Desde esta semana, Francia, Alemania, la República Checa, Bélgica, entre otros, se suman a los países que aplicaron más medidas de confinamiento ante la segunda ola de COVID-19.
Todas las decisiones representan una encrucijada para los gobiernos y también para los habitantes comunes. Porque si bien buscan evitar otro colapso sanitario, el objetivo es que no se repita la catástrofe económica del primer semestre.
Lo anunció a través de un mensaje nacional el presidente Emmanuel Macron. Hasta el próximo 1 de diciembre, los desplazamientos en toda Francia estarán limitados. Esto se suma al toque de queda que está vigente desde mediados de octubre.
Durante este tiempo, las actividades "no esenciales" tendrán severas restricciones. Muchos deberán volver a cerrar, como por ejemplo, bares y gimnasios.
Las escuelas se mantendrán abiertas, pero ahora los niños a partir de los 6 años estarán obligados a llevar barbijo todo el tiempo.
Muchos empresas que habían recuperado las tareas presenciales deberán regresar al "teletrabajo" en los días hábiles de la semana.
El primer ministro galo, Jean Castex, defendió las medidas al señalar que prevé un pico de hospitalización en noviembre "superior al de abril".
El parlamento español define desde este jueves el alcance nacional del "estado de alarma", reimpuesto por Pedro Sánchez.
No obstante, cada comunidad podrá tomar medidas adicionales de nuevos confinamientos.
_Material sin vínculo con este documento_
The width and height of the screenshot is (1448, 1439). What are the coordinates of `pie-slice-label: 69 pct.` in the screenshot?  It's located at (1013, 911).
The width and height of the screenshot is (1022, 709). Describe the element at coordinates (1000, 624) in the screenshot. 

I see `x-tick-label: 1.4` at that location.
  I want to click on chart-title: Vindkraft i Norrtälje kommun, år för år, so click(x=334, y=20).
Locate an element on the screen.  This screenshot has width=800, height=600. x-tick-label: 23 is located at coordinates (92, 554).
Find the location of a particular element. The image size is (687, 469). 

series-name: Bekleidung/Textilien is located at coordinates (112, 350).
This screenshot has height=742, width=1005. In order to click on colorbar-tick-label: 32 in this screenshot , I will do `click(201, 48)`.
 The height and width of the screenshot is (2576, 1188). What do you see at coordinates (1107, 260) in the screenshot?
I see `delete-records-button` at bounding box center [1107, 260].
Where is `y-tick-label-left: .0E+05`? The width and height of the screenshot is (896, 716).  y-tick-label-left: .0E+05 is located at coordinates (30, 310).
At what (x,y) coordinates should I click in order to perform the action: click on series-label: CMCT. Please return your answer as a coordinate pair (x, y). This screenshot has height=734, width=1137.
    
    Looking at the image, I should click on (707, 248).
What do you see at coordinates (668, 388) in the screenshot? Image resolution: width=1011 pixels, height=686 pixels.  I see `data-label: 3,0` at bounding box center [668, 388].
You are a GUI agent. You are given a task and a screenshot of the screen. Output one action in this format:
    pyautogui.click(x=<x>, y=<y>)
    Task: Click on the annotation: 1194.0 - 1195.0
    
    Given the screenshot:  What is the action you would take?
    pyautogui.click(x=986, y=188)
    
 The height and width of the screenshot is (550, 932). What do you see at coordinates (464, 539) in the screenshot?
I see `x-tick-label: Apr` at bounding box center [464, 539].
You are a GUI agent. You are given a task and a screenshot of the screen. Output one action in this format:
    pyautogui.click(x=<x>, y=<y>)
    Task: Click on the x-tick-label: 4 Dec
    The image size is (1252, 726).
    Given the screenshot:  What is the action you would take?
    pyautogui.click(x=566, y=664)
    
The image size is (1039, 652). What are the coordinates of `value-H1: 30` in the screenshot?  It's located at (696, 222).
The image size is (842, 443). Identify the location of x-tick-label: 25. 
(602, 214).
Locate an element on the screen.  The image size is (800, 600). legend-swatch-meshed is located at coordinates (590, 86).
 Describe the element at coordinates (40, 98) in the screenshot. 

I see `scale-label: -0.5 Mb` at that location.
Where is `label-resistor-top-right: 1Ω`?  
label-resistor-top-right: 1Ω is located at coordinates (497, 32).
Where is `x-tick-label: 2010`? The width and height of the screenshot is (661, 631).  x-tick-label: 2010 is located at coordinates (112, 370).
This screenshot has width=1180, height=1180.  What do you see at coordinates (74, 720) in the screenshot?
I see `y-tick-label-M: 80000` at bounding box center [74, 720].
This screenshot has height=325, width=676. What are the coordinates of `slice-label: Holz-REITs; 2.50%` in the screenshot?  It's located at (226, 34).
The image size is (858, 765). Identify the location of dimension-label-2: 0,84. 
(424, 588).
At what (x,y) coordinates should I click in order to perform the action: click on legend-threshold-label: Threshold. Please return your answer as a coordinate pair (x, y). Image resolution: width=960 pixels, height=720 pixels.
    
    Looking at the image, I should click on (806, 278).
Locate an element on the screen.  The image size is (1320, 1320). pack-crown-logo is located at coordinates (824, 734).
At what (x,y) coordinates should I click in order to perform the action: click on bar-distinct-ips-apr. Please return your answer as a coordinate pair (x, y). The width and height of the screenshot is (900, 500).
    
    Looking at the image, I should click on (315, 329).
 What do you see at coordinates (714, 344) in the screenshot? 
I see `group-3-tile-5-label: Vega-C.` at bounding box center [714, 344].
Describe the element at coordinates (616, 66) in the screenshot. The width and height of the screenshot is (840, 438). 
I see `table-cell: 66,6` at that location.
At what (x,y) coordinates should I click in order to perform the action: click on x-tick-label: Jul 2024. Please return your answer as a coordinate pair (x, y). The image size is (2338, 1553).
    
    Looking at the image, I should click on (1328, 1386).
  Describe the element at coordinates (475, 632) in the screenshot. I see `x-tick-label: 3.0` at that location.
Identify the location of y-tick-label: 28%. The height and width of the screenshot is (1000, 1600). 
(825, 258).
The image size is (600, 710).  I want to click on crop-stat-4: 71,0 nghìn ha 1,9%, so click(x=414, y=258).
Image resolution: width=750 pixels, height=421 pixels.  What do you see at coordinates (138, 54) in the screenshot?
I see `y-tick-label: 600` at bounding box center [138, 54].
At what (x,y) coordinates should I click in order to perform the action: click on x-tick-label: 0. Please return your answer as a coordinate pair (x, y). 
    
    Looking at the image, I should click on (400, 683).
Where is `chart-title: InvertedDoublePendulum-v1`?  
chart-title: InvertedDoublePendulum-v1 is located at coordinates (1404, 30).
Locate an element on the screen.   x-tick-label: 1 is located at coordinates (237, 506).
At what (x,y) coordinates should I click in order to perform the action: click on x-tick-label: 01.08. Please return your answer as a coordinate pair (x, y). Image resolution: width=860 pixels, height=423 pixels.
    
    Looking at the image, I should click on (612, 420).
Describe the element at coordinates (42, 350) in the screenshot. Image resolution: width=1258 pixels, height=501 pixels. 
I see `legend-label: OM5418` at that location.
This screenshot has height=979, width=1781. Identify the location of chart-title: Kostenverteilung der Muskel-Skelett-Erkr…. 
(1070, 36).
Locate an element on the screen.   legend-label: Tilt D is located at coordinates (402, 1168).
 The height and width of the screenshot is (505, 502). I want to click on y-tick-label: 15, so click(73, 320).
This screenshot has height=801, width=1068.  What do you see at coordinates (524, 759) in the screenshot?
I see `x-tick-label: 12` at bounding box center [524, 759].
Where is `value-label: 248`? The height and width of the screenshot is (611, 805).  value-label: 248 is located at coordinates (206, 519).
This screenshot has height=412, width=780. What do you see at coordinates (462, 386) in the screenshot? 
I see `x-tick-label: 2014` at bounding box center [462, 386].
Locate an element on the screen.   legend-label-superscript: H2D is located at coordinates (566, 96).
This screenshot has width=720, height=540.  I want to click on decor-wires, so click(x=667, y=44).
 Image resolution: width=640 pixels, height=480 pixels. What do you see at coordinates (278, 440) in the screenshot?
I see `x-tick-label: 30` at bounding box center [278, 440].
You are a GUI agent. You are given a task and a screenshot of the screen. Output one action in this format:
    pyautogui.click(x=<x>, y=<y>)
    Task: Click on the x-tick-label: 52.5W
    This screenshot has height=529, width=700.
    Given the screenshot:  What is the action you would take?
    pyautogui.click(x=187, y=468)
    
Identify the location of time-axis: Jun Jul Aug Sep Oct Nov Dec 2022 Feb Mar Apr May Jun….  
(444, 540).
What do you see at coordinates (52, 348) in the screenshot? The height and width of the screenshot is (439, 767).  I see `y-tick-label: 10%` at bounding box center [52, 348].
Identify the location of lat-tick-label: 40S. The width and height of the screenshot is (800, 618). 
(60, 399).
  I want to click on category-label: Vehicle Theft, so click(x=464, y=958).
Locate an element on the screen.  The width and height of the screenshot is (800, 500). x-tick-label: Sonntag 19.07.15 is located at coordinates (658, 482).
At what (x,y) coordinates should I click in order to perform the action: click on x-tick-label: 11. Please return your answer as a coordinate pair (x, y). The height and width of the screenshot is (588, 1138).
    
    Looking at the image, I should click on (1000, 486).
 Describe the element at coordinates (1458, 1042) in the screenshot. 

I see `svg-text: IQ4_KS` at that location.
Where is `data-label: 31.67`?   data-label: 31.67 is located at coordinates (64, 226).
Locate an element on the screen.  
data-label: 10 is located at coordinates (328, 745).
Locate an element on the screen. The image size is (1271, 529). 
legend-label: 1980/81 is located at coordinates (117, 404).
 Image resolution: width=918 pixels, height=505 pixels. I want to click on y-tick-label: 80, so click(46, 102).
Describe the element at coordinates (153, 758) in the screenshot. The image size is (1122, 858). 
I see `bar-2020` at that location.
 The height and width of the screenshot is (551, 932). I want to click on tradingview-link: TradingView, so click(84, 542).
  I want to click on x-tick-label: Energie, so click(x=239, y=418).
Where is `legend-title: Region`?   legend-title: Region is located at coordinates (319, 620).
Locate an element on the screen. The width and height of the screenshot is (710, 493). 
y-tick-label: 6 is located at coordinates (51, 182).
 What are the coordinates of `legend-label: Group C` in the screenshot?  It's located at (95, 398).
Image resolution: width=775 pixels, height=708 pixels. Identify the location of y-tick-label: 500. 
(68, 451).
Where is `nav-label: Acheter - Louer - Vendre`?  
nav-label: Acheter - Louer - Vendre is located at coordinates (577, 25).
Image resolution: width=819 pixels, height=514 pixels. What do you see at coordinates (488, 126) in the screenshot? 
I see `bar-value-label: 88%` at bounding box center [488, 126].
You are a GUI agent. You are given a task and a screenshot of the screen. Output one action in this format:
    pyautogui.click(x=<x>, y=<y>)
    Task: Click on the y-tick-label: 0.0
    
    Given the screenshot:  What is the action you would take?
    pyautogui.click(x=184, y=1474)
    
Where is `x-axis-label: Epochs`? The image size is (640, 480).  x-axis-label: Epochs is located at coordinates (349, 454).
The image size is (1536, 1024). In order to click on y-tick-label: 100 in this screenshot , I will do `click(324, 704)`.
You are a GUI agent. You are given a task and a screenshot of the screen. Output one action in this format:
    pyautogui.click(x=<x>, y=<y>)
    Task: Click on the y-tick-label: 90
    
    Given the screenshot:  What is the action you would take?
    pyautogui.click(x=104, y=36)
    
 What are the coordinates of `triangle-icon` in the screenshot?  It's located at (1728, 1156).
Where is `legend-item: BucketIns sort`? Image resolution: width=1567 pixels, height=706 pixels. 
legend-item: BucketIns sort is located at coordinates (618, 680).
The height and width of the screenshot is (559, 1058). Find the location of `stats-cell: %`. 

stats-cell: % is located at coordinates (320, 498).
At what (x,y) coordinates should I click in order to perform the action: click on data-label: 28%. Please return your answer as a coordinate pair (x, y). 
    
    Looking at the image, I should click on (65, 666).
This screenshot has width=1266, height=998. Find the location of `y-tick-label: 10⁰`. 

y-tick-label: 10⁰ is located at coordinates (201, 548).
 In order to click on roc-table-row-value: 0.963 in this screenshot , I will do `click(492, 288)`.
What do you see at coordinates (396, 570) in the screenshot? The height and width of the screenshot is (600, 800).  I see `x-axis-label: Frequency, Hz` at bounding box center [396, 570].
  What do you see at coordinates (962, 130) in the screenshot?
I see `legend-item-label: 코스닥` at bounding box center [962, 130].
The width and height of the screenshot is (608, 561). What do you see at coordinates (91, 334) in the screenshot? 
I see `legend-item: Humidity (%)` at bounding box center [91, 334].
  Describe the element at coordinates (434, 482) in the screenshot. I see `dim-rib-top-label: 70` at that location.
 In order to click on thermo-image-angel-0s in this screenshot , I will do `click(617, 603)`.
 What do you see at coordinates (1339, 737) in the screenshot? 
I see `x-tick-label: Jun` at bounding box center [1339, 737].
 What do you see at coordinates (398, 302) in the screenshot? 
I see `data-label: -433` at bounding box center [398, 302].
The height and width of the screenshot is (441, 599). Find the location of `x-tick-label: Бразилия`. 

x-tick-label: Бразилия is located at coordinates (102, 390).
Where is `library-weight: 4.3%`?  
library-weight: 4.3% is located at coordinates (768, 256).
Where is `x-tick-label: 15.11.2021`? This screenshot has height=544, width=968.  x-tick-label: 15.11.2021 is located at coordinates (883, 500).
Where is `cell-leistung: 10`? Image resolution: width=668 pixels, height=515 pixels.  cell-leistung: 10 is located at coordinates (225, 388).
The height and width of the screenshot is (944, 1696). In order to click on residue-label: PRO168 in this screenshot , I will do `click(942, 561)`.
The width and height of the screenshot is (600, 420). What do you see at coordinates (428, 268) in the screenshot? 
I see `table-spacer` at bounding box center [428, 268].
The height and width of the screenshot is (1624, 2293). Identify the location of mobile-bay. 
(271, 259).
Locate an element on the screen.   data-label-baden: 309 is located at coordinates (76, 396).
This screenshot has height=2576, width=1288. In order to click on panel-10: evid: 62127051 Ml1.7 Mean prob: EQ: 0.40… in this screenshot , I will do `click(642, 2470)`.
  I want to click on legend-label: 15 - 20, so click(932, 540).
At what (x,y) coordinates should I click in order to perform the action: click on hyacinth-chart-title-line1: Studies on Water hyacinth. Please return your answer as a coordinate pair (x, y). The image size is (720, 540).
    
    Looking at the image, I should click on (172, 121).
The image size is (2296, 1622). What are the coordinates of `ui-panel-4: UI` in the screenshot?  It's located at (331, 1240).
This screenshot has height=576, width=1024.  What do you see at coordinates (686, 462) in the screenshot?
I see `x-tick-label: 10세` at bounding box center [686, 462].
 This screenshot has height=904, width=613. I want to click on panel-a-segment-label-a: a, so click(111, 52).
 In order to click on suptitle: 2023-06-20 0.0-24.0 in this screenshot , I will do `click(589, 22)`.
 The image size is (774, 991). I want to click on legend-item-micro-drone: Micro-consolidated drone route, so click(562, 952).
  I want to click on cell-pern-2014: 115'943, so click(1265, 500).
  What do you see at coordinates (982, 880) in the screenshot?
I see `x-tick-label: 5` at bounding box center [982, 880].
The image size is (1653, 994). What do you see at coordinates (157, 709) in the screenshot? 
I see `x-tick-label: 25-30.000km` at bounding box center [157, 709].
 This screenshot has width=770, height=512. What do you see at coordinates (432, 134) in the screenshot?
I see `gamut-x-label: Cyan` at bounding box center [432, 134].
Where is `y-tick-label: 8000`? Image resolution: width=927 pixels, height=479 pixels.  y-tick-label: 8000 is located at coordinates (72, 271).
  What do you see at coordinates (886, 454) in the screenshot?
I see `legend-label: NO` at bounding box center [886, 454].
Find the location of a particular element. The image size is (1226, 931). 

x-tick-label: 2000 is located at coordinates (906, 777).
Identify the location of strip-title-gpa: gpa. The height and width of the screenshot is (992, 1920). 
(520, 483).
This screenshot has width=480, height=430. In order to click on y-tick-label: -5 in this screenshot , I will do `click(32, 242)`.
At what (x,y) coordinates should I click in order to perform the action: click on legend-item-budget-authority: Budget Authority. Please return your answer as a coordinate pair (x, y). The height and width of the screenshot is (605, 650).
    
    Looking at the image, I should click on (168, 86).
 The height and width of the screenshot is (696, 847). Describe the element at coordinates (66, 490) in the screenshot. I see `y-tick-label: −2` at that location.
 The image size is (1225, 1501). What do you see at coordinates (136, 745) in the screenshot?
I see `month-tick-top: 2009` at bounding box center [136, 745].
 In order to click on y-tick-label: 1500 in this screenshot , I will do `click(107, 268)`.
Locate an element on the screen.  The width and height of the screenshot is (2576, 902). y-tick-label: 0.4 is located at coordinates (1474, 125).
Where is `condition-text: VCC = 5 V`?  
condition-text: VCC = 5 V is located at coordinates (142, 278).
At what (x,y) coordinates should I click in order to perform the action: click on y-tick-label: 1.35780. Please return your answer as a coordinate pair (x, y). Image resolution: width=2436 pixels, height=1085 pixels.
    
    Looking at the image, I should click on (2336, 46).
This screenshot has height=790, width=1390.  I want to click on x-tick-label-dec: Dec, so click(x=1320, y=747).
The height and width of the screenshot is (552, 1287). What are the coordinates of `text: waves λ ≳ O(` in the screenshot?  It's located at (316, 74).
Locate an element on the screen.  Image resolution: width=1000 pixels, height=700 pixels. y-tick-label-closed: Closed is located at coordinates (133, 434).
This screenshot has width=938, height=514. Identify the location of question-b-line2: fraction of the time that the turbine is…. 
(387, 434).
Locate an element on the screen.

En Cataluña, por ejemplo, la Generalitat (el gobierno de esa comunidad) estableció que habrá un cierre generalizado durante los fines de semana, entre la tarde del viernes y la mañana del lunes, para evitar los desplazamientos. Además, por 15 días, solo podrán abrir las actividades "esenciales" y los colegios.
Actualmente, el índice de contagios es de 1,3 (había subido hasta 1,5), lo que significa que el virus está nuevamente en una fase de expansión.
Ángela Merkel anunció el miércoles medidas drásticas para contener la segunda ola del coronavirus. Durante un mes cerrarán los restaurantes y sitios de ocio en general.
Para evitar nuevas consecuencias económicas se dispuso una ayuda del gobierno que absorba hasta el 75% de las pérdidas que se deriven del cierre de las empresas afectadas.
Al igual que en los demás gobernantes europeos, la canciller germana aclaró: “Debemos encontrar una vía para garantizar la salud pública y no llegar a una situación de emergencia nacional”.
El resumen más acertado sobre esta difícil alternativa para Europa lo dio el primer ministro francés, Jean Castex: "Debemos continuar trabajando tanto como sea posible. Por supuesto, en condiciones sanitarias protectoras y deteniendo la circulación viral. Porque el desempleo y la pobreza también pueden matar".